The idea that bail in the form of money bond is an ancient practice has been bubbling up lately, with the implication that we cannot tamper with a practice so firmly ensconced in our legal tradition. While the importance of liberty before trial is part of our legal heritage and values, the differences between how bail was practiced in the past and the practice we have now are worth noting.
Without getting too deeply into British legal history (look up wergeld and frankpledge if you have a hankering for more knowledge, or read Tim Schnacke’s excellent “Model” Bail Laws: Re-Drawing the Line Between Pretrial Release and Detention), we can say this: While bail has in many circles become synonymous with money, history shows that the imperative legacy of bail is its function as a means of release. The dominant form of release in early English history was essentially a personal surety system, where a person—the surety—agreed to take responsibility over defendants. The surety in this case was not allowed to profit from this arrangement, nor was the surety even allowed to accept a promise of reimbursement in the event that the accused defaulted on the payment—i.e., indemnification.

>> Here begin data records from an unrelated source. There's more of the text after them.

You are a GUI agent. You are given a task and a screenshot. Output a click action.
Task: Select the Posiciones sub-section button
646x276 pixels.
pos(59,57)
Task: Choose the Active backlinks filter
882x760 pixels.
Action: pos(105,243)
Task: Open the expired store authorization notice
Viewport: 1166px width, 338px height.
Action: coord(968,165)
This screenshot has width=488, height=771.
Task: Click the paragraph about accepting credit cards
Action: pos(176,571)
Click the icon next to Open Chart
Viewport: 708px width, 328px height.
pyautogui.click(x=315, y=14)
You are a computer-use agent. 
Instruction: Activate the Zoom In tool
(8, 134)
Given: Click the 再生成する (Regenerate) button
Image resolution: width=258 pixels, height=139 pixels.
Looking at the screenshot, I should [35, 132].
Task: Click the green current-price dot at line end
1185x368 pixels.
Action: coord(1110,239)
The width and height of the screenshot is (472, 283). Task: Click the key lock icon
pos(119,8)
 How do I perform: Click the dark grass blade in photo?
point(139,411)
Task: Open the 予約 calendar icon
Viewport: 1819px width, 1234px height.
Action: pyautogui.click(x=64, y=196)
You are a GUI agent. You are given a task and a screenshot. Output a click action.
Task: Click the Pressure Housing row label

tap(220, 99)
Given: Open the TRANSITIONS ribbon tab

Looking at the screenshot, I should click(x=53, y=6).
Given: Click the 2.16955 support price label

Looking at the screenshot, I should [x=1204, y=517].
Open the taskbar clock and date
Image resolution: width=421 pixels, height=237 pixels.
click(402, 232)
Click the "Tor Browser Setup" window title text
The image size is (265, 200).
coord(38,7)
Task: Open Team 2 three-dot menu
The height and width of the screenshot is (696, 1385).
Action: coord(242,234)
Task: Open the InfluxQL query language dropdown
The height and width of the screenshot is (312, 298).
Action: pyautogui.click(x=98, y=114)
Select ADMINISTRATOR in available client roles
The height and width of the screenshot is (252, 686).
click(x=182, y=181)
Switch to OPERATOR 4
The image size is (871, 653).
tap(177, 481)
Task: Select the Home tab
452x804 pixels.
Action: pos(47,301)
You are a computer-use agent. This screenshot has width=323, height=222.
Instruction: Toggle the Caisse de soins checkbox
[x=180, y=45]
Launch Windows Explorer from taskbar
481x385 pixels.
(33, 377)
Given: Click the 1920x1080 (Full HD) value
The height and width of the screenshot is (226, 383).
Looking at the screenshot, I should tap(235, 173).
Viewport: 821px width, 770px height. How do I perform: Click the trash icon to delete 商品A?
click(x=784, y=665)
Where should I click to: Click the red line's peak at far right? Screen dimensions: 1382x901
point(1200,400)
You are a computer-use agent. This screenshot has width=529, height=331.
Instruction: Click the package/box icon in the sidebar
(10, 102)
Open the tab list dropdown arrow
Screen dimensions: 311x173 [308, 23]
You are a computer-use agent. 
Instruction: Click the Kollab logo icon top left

When someone says that money bail is a fundamental right and is as old as the republic, then, they are trying to glide past some critical details. The form of bail in virtually all criminal cases during Colonial times was a combination of personal sureties and recognizance, meaning that there was no up-front requirement to pay, and sureties had to show their ability to pay the amount set if defendant failed to return to trial.
Putting to one side the question of whether for-profit bonding is desirable, release on recognizance plus the prohibition on profit and indemnification for sureties meant that there were no up-front fees that would keep a defendant from being released. Up-front costs in our current system in the form of bond premiums and collateral requirements have meant that people who are likely to return to court with no offending are instead kept behind bars. In some cases, the consequences are even more dire: in 2014, more than 1,000 people died in jail, many of whom remained unconvicted of their charges at the time of death.
Another important thread in the history of bail is the development of the bail/no-bail dichotomy. During the early legal history of England, the distinction between bailable and un-bailable offenses was developed, where bailable meant the right to release. In 1166, King Henry established a list of felonies that were considered un-bailable. In 1275, Parliament enacted the Statute of Westminster, which warned sheriffs that to deny the release of bailable defendants or to release un-bailable defendants was against the law. In 1689, when justices began setting financial conditions in amounts so high that they led to the detention of bailable defendants, the English Bill of Rights declared that “excessive bail ought not be required.” Proponents of for-profit bail have tried to twist the prohibition against excessive bail into a right to bail—but not to affordable bail—in all cases, but history shows differently. The prohibition on excessive bail does not establish a right to bail in all cases, only those cases that are bailable in the first place. Moreover, historically, the detention of bailable individuals for any reason, including the lack of money, has always led to reform.
When someone tries to make commercial, for-profit bonding sound like a long-standing tradition, it helps to know the details of history and how deviating from that history implicates our current conditions, policies, and values. We also need to look to the future, using the legal and evidence-based tools available to us, to make the best and most just decisions we can at this critical stage of the legal process.